--- Data ---

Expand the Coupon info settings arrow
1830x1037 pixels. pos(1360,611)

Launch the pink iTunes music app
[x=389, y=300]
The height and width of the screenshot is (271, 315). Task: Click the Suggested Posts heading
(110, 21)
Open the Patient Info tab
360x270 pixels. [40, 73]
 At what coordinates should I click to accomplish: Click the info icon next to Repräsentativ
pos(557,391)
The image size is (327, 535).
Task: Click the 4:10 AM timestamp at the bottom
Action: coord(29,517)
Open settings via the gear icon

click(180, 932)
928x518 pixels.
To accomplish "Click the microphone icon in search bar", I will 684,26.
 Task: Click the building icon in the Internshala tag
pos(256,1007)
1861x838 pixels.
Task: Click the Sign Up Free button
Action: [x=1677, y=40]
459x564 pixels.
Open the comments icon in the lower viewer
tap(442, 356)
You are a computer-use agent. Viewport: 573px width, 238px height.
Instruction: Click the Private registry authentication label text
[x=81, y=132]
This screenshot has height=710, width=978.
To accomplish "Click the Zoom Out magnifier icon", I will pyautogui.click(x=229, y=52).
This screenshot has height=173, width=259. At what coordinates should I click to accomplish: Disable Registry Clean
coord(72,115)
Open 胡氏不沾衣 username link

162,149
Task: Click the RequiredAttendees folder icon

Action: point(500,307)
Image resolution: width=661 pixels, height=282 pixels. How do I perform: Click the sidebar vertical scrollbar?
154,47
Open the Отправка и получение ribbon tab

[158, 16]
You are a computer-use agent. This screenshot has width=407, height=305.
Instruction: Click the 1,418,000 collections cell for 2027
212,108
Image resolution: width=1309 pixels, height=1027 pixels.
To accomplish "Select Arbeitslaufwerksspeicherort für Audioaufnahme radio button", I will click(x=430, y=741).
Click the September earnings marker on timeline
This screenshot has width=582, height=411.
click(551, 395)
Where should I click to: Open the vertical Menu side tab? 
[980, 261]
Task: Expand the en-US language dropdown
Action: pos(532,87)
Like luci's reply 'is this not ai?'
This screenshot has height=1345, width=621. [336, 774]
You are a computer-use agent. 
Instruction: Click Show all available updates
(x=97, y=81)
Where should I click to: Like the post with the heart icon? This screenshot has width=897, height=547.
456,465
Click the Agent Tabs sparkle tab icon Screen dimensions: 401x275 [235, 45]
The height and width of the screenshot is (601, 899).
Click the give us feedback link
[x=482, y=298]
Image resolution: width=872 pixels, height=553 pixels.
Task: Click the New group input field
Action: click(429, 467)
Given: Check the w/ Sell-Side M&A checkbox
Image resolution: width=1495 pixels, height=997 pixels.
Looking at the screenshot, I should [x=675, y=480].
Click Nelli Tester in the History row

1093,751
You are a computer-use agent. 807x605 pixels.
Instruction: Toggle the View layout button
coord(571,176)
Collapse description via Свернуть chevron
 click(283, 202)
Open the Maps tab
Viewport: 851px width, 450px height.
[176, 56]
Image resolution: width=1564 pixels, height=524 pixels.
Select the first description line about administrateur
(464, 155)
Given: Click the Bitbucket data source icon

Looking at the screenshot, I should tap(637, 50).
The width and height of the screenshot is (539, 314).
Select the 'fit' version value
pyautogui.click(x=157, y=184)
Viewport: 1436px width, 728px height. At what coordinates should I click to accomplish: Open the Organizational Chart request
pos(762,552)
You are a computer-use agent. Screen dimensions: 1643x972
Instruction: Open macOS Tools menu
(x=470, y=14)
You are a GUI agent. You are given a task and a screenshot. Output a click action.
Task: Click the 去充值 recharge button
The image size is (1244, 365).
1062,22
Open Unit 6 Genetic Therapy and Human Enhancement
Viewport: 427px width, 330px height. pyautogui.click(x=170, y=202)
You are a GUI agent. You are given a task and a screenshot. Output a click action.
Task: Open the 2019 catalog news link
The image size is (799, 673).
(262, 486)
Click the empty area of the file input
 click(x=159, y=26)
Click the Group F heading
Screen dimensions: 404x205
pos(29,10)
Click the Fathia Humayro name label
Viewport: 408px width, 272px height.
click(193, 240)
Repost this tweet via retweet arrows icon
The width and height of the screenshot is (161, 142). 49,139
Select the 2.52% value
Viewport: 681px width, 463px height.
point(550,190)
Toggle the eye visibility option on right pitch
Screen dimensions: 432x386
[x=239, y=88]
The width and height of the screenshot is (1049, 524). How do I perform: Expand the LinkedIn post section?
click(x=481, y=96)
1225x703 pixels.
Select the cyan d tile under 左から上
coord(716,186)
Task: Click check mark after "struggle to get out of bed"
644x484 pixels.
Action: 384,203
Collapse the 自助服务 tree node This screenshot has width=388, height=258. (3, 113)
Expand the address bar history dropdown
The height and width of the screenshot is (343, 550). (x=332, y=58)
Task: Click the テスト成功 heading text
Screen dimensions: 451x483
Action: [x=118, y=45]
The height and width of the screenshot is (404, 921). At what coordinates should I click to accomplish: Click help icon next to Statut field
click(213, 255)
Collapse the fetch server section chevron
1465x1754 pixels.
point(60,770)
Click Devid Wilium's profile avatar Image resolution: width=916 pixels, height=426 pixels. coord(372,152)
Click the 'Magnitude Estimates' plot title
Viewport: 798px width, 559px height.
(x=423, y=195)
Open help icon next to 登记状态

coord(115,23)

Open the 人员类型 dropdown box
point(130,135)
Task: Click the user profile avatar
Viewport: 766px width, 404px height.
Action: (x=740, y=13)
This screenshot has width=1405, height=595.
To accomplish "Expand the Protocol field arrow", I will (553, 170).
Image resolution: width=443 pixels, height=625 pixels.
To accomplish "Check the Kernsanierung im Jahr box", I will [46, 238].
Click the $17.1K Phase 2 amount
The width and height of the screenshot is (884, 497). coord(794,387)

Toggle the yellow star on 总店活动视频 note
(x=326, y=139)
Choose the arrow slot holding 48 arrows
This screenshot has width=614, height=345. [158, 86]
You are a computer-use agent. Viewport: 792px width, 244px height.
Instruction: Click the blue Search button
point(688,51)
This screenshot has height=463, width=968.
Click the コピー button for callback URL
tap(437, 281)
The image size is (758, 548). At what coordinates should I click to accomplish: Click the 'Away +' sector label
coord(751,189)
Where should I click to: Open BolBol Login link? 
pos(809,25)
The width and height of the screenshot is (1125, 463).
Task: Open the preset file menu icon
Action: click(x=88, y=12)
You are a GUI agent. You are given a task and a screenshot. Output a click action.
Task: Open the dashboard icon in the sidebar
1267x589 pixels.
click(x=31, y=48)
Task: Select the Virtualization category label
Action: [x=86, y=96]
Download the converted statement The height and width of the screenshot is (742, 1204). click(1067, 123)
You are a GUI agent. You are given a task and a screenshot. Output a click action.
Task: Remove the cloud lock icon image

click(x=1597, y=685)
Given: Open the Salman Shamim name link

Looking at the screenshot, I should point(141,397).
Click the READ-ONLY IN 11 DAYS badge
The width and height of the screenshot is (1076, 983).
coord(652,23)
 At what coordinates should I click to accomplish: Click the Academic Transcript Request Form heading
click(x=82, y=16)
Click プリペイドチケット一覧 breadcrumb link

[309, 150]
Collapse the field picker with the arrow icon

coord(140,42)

---

The data above should be reproduced in full, word for word.

### Solution:
Expand the Coupon info settings arrow
1830x1037 pixels. pos(1360,611)

Launch the pink iTunes music app
[x=389, y=300]
The height and width of the screenshot is (271, 315). Task: Click the Suggested Posts heading
(110, 21)
Open the Patient Info tab
360x270 pixels. [40, 73]
 At what coordinates should I click to accomplish: Click the info icon next to Repräsentativ
pos(557,391)
The image size is (327, 535).
Task: Click the 4:10 AM timestamp at the bottom
Action: coord(29,517)
Open settings via the gear icon

click(180, 932)
928x518 pixels.
To accomplish "Click the microphone icon in search bar", I will 684,26.
 Task: Click the building icon in the Internshala tag
pos(256,1007)
1861x838 pixels.
Task: Click the Sign Up Free button
Action: [x=1677, y=40]
459x564 pixels.
Open the comments icon in the lower viewer
tap(442, 356)
You are a computer-use agent. Viewport: 573px width, 238px height.
Instruction: Click the Private registry authentication label text
[x=81, y=132]
This screenshot has height=710, width=978.
To accomplish "Click the Zoom Out magnifier icon", I will pyautogui.click(x=229, y=52).
This screenshot has height=173, width=259. At what coordinates should I click to accomplish: Disable Registry Clean
coord(72,115)
Open 胡氏不沾衣 username link

162,149
Task: Click the RequiredAttendees folder icon

Action: point(500,307)
Image resolution: width=661 pixels, height=282 pixels. How do I perform: Click the sidebar vertical scrollbar?
154,47
Open the Отправка и получение ribbon tab

[158, 16]
You are a computer-use agent. This screenshot has width=407, height=305.
Instruction: Click the 1,418,000 collections cell for 2027
212,108
Image resolution: width=1309 pixels, height=1027 pixels.
To accomplish "Select Arbeitslaufwerksspeicherort für Audioaufnahme radio button", I will click(x=430, y=741).
Click the September earnings marker on timeline
This screenshot has width=582, height=411.
click(551, 395)
Where should I click to: Open the vertical Menu side tab? 
[980, 261]
Task: Expand the en-US language dropdown
Action: pos(532,87)
Like luci's reply 'is this not ai?'
This screenshot has height=1345, width=621. [336, 774]
You are a computer-use agent. 
Instruction: Click Show all available updates
(x=97, y=81)
Where should I click to: Like the post with the heart icon? This screenshot has width=897, height=547.
456,465
Click the Agent Tabs sparkle tab icon Screen dimensions: 401x275 [235, 45]
The height and width of the screenshot is (601, 899).
Click the give us feedback link
[x=482, y=298]
Image resolution: width=872 pixels, height=553 pixels.
Task: Click the New group input field
Action: click(429, 467)
Given: Check the w/ Sell-Side M&A checkbox
Image resolution: width=1495 pixels, height=997 pixels.
Looking at the screenshot, I should [x=675, y=480].
Click Nelli Tester in the History row

1093,751
You are a computer-use agent. 807x605 pixels.
Instruction: Toggle the View layout button
coord(571,176)
Collapse description via Свернуть chevron
 click(283, 202)
Open the Maps tab
Viewport: 851px width, 450px height.
[176, 56]
Image resolution: width=1564 pixels, height=524 pixels.
Select the first description line about administrateur
(464, 155)
Given: Click the Bitbucket data source icon

Looking at the screenshot, I should tap(637, 50).
The width and height of the screenshot is (539, 314).
Select the 'fit' version value
pyautogui.click(x=157, y=184)
Viewport: 1436px width, 728px height. At what coordinates should I click to accomplish: Open the Organizational Chart request
pos(762,552)
You are a computer-use agent. Screen dimensions: 1643x972
Instruction: Open macOS Tools menu
(x=470, y=14)
You are a GUI agent. You are given a task and a screenshot. Output a click action.
Task: Click the 去充值 recharge button
The image size is (1244, 365).
1062,22
Open Unit 6 Genetic Therapy and Human Enhancement
Viewport: 427px width, 330px height. pyautogui.click(x=170, y=202)
You are a GUI agent. You are given a task and a screenshot. Output a click action.
Task: Open the 2019 catalog news link
The image size is (799, 673).
(262, 486)
Click the empty area of the file input
 click(x=159, y=26)
Click the Group F heading
Screen dimensions: 404x205
pos(29,10)
Click the Fathia Humayro name label
Viewport: 408px width, 272px height.
click(193, 240)
Repost this tweet via retweet arrows icon
The width and height of the screenshot is (161, 142). 49,139
Select the 2.52% value
Viewport: 681px width, 463px height.
point(550,190)
Toggle the eye visibility option on right pitch
Screen dimensions: 432x386
[x=239, y=88]
The width and height of the screenshot is (1049, 524). How do I perform: Expand the LinkedIn post section?
click(x=481, y=96)
1225x703 pixels.
Select the cyan d tile under 左から上
coord(716,186)
Task: Click check mark after "struggle to get out of bed"
644x484 pixels.
Action: 384,203
Collapse the 自助服务 tree node This screenshot has width=388, height=258. (3, 113)
Expand the address bar history dropdown
The height and width of the screenshot is (343, 550). (x=332, y=58)
Task: Click the テスト成功 heading text
Screen dimensions: 451x483
Action: [x=118, y=45]
The height and width of the screenshot is (404, 921). At what coordinates should I click to accomplish: Click help icon next to Statut field
click(213, 255)
Collapse the fetch server section chevron
1465x1754 pixels.
point(60,770)
Click Devid Wilium's profile avatar Image resolution: width=916 pixels, height=426 pixels. coord(372,152)
Click the 'Magnitude Estimates' plot title
Viewport: 798px width, 559px height.
(x=423, y=195)
Open help icon next to 登记状态

coord(115,23)

Open the 人员类型 dropdown box
point(130,135)
Task: Click the user profile avatar
Viewport: 766px width, 404px height.
Action: (x=740, y=13)
This screenshot has width=1405, height=595.
To accomplish "Expand the Protocol field arrow", I will (553, 170).
Image resolution: width=443 pixels, height=625 pixels.
To accomplish "Check the Kernsanierung im Jahr box", I will [46, 238].
Click the $17.1K Phase 2 amount
The width and height of the screenshot is (884, 497). coord(794,387)

Toggle the yellow star on 总店活动视频 note
(x=326, y=139)
Choose the arrow slot holding 48 arrows
This screenshot has width=614, height=345. [158, 86]
You are a computer-use agent. Viewport: 792px width, 244px height.
Instruction: Click the blue Search button
point(688,51)
This screenshot has height=463, width=968.
Click the コピー button for callback URL
tap(437, 281)
The image size is (758, 548). At what coordinates should I click to accomplish: Click the 'Away +' sector label
coord(751,189)
Where should I click to: Open BolBol Login link? 
pos(809,25)
The width and height of the screenshot is (1125, 463).
Task: Open the preset file menu icon
Action: click(x=88, y=12)
You are a GUI agent. You are given a task and a screenshot. Output a click action.
Task: Open the dashboard icon in the sidebar
1267x589 pixels.
click(x=31, y=48)
Task: Select the Virtualization category label
Action: [x=86, y=96]
Download the converted statement The height and width of the screenshot is (742, 1204). click(1067, 123)
You are a GUI agent. You are given a task and a screenshot. Output a click action.
Task: Remove the cloud lock icon image

click(x=1597, y=685)
Given: Open the Salman Shamim name link

Looking at the screenshot, I should point(141,397).
Click the READ-ONLY IN 11 DAYS badge
The width and height of the screenshot is (1076, 983).
coord(652,23)
 At what coordinates should I click to accomplish: Click the Academic Transcript Request Form heading
click(x=82, y=16)
Click プリペイドチケット一覧 breadcrumb link

[309, 150]
Collapse the field picker with the arrow icon

coord(140,42)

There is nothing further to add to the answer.